経営者が「なぜ社員は動かないのか」と嘆くとき、こんな仮説があるのではないでしょうか。


  • 社員はやる気がない

  • 危機感がない

  • 指示待ちでしか動かない

  • 能力が足りない

  • どうせ言っても分からない

だから、「上位2割が動いてくれればそれでいい」と。


でも──その“動かない8割”に、実際に理由を聞いたことはありますか?

現場で働く社員のリアルな声は、まったく違います。



社員の本音は、驚くほどシンプル


「経営は何をしたいのか、よく分からない」

「うちの社長には戦略がないように見える」

「保身ばかりで、方向性が定まらない」

「自分は一生懸命やってるのに、評価されない」

「がんばるほど損するように感じる」


つまり、社員が“動いていない”のではなく、「どこへ向かって動けばいいのか分からない」状態に置かれているのです。しかも、彼らは彼らなりに、目の前の仕事には真面目に取り組んでいる。ただし、それが経営の期待する「動き」と一致していないだけの話です。


社員が「動かない」のではなく、「つながっていない」


人は、自分の仕事がどこにつながっているのかが見えなければ、本気で動けません。

* **与えられた記録**:
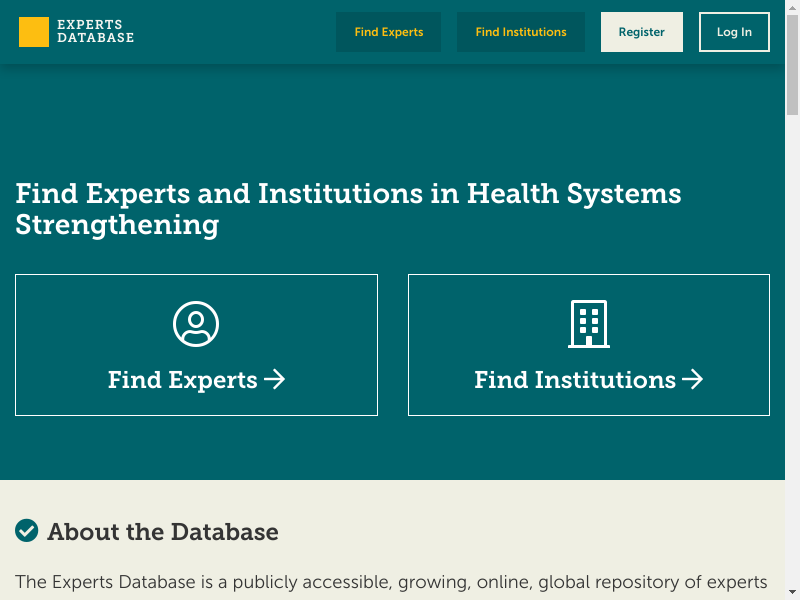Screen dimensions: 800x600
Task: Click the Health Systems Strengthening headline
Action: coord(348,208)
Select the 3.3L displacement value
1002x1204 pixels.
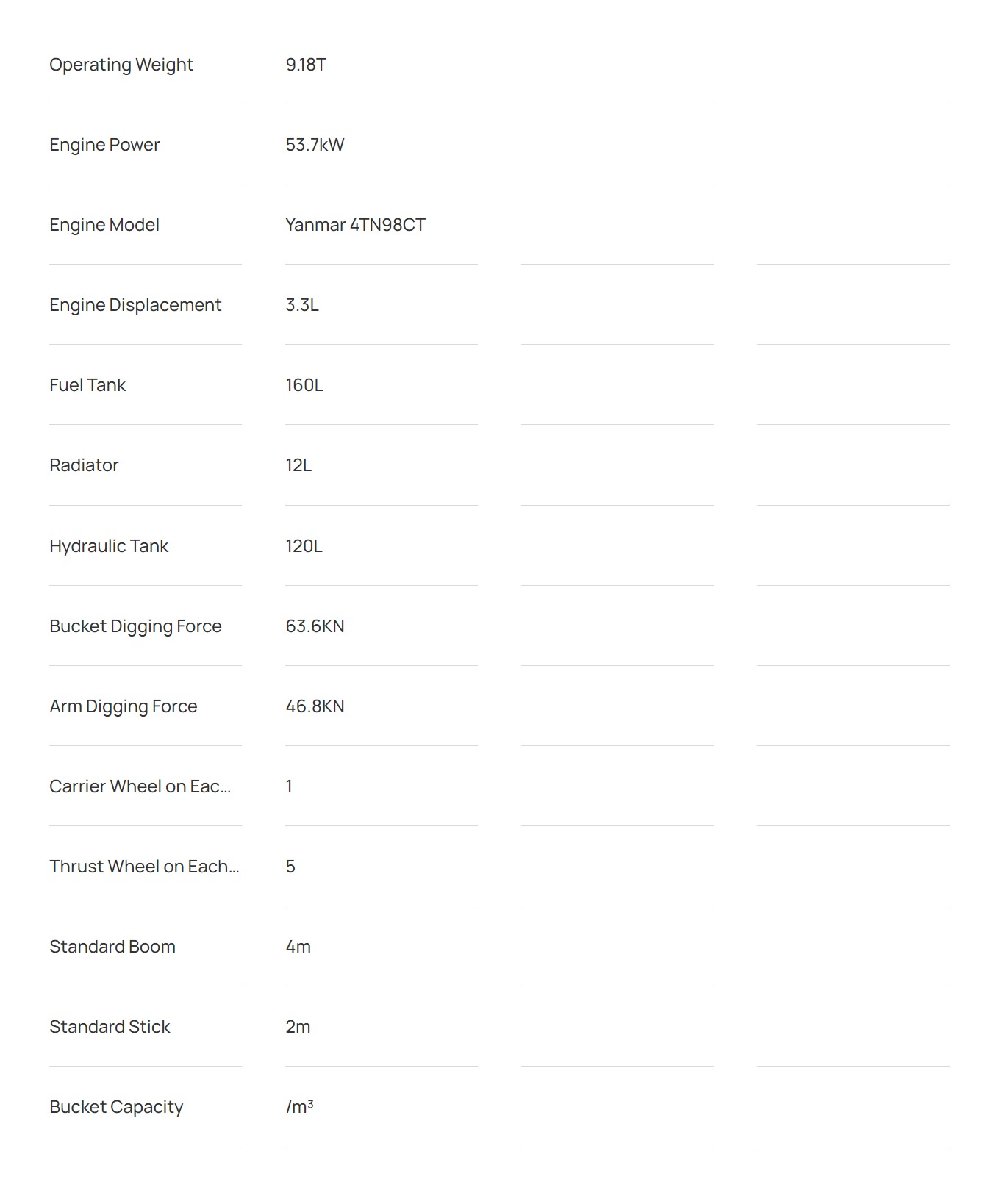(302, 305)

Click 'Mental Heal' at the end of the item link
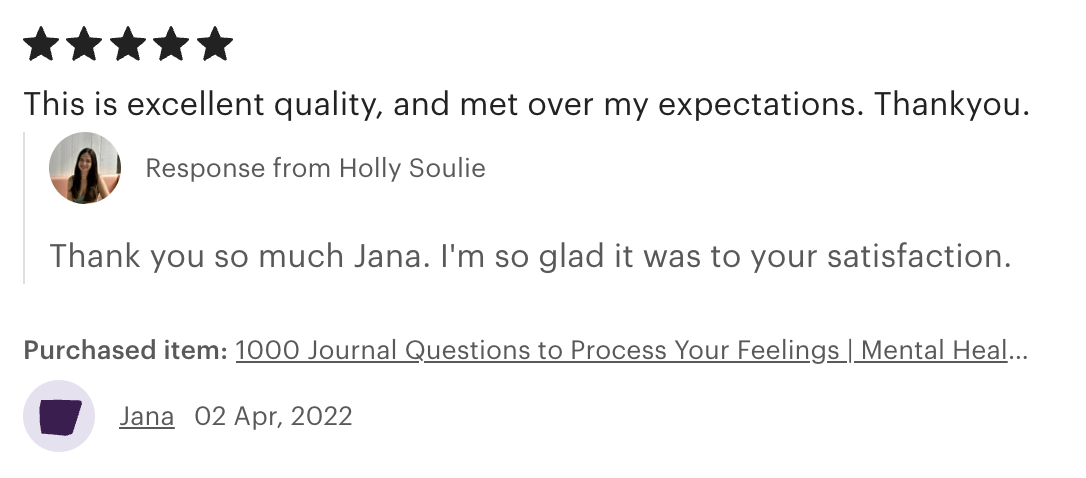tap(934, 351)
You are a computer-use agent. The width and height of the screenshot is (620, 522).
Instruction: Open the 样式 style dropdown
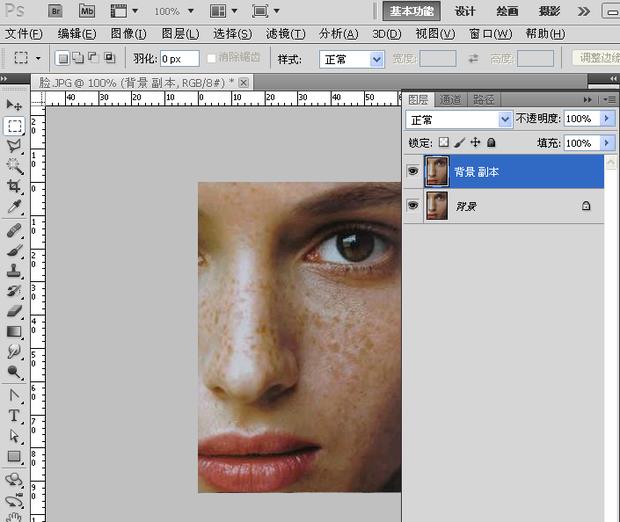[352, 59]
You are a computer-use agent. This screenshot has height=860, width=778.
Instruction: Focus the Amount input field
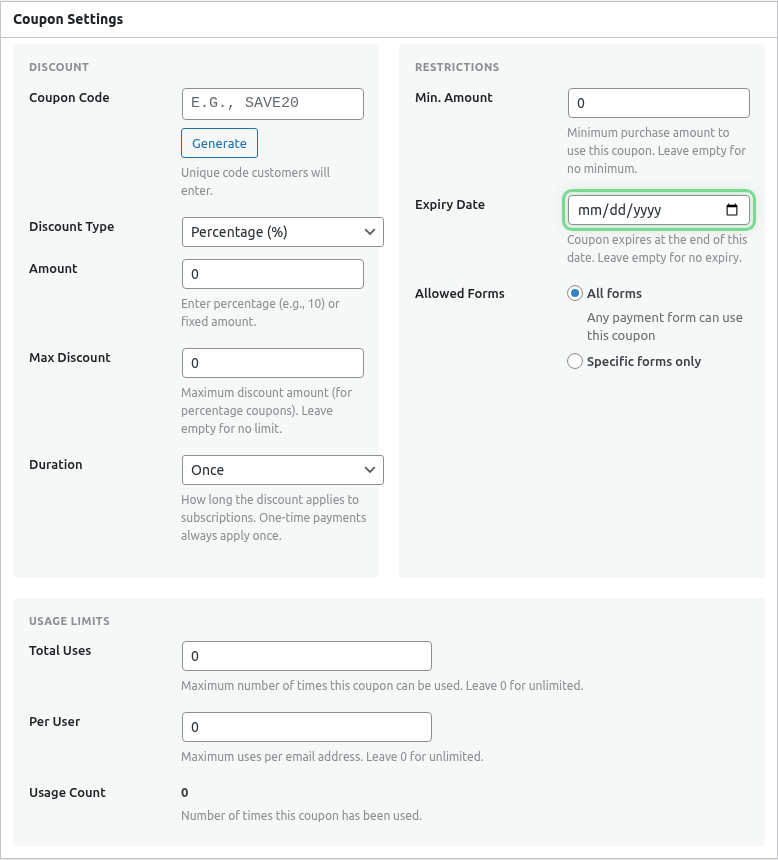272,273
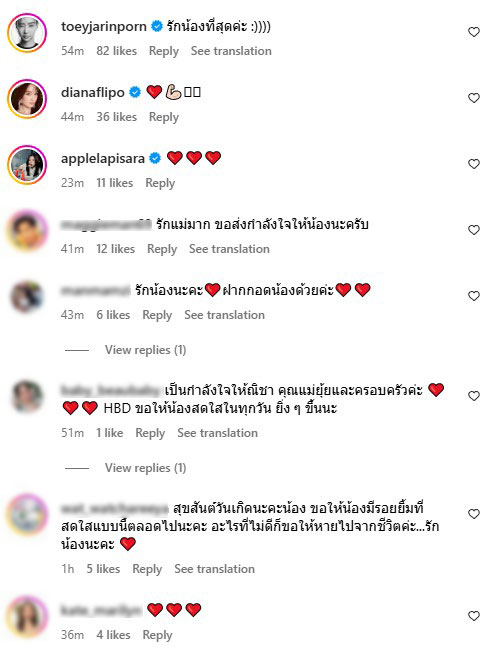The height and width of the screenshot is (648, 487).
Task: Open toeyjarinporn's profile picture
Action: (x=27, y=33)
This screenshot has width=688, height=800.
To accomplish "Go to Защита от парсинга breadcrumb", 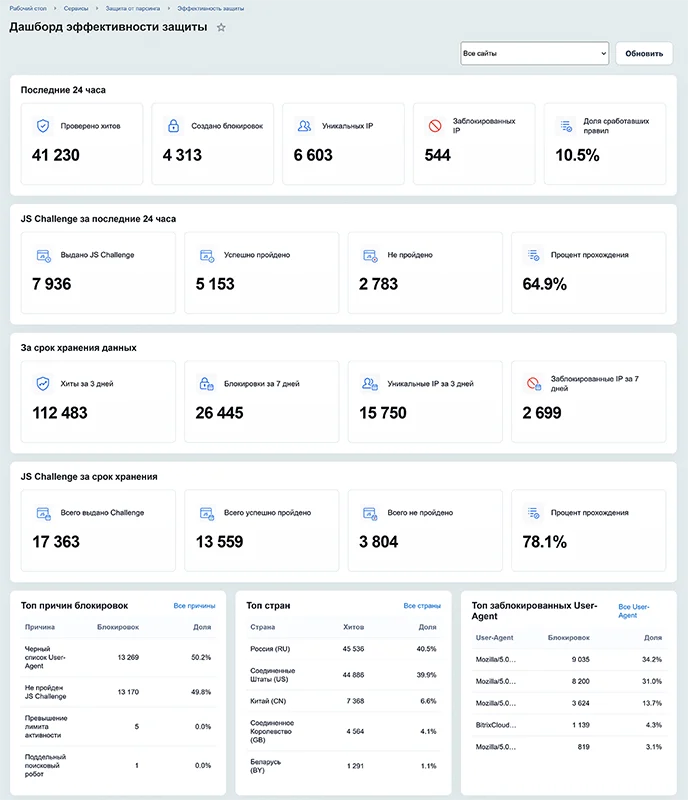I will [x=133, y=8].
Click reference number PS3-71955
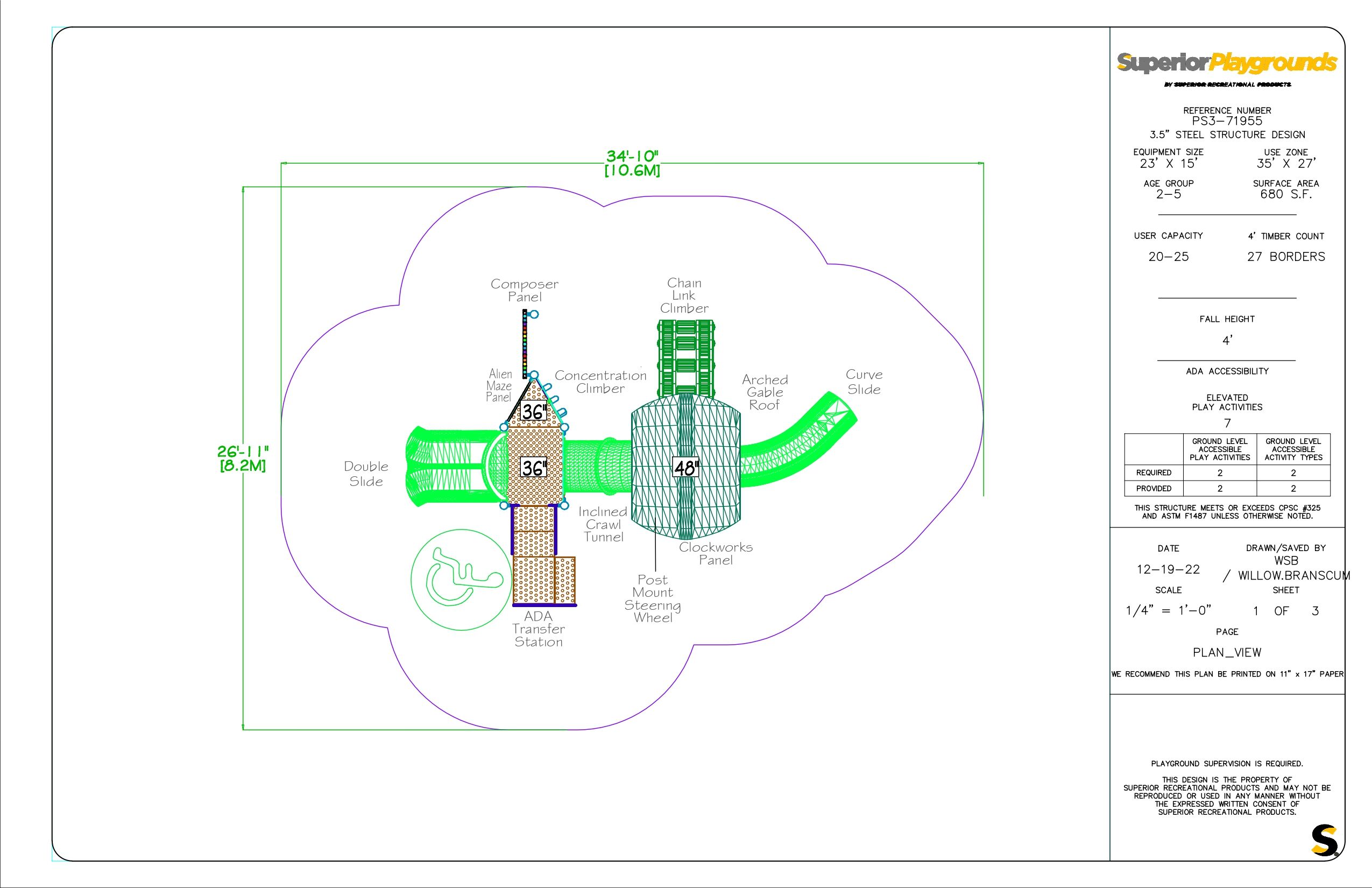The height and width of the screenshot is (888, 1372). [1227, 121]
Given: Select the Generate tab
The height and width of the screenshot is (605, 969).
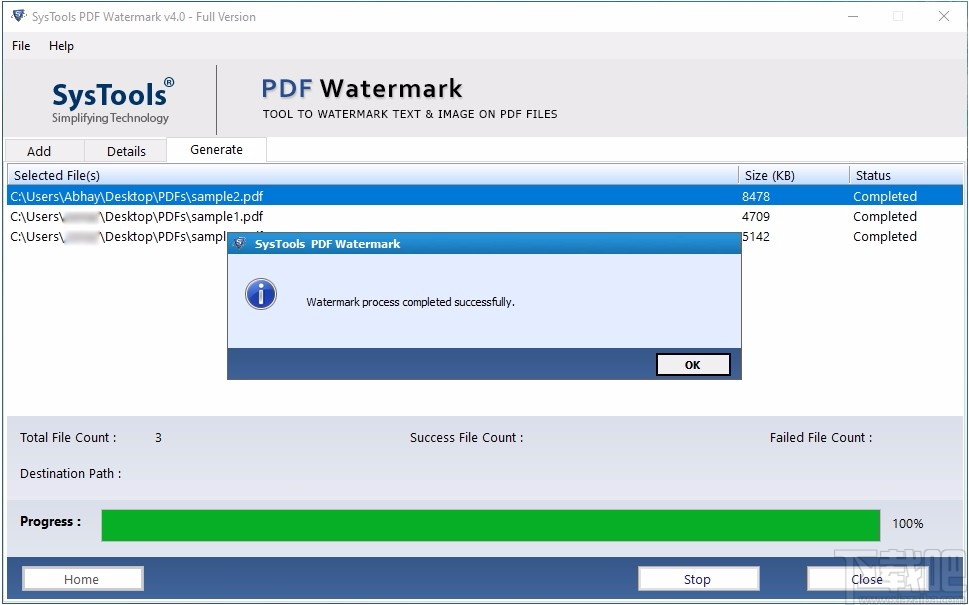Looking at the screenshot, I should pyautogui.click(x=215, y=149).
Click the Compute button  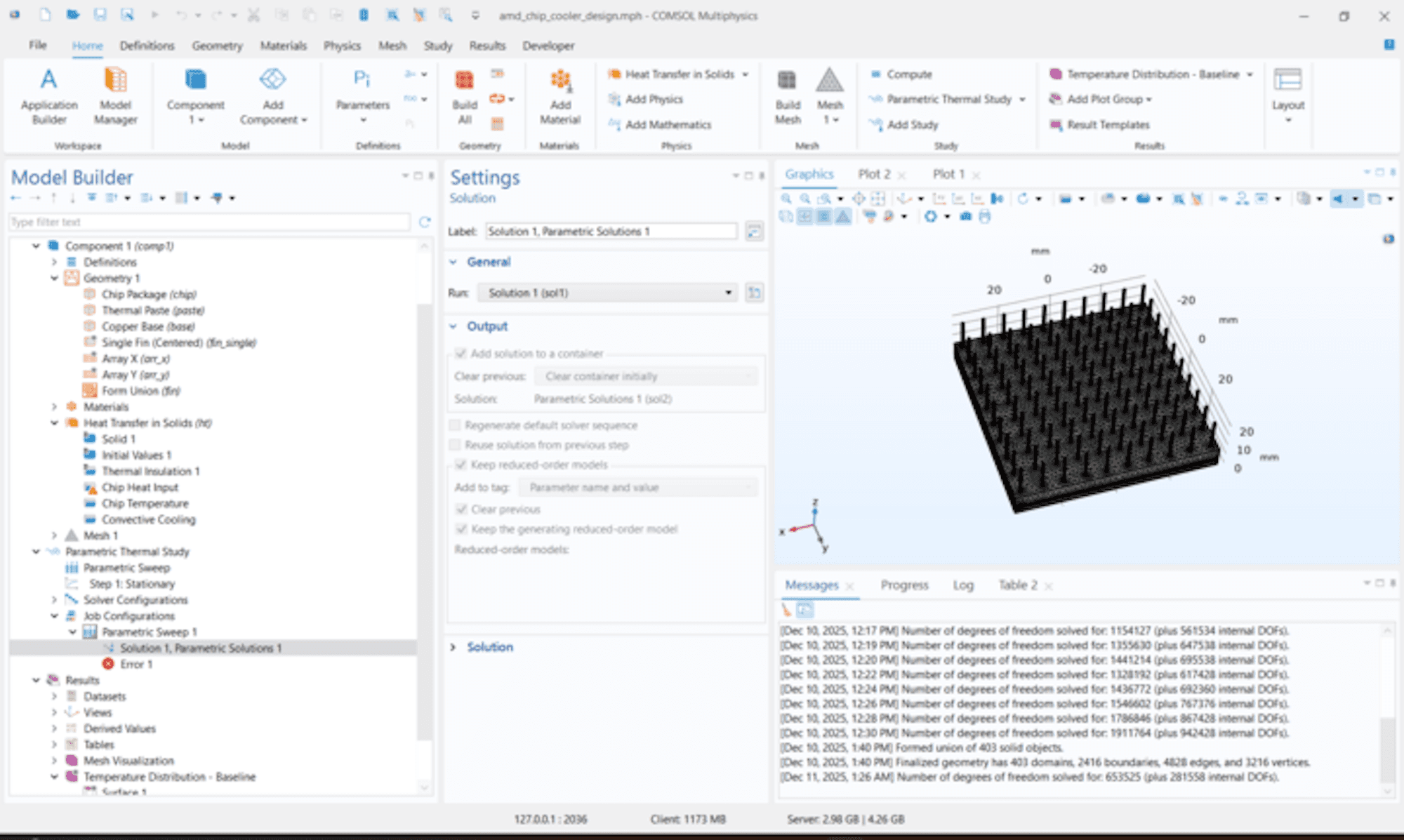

* **指示と条件**:
社員が動かない理由を扱った文章では、社員は実際にはどんな状態に置かれていると書かれていますか。

* **完成した回答**:
「どこへ向かって動けばいいのか分からない」状態に置かれていると書かれています。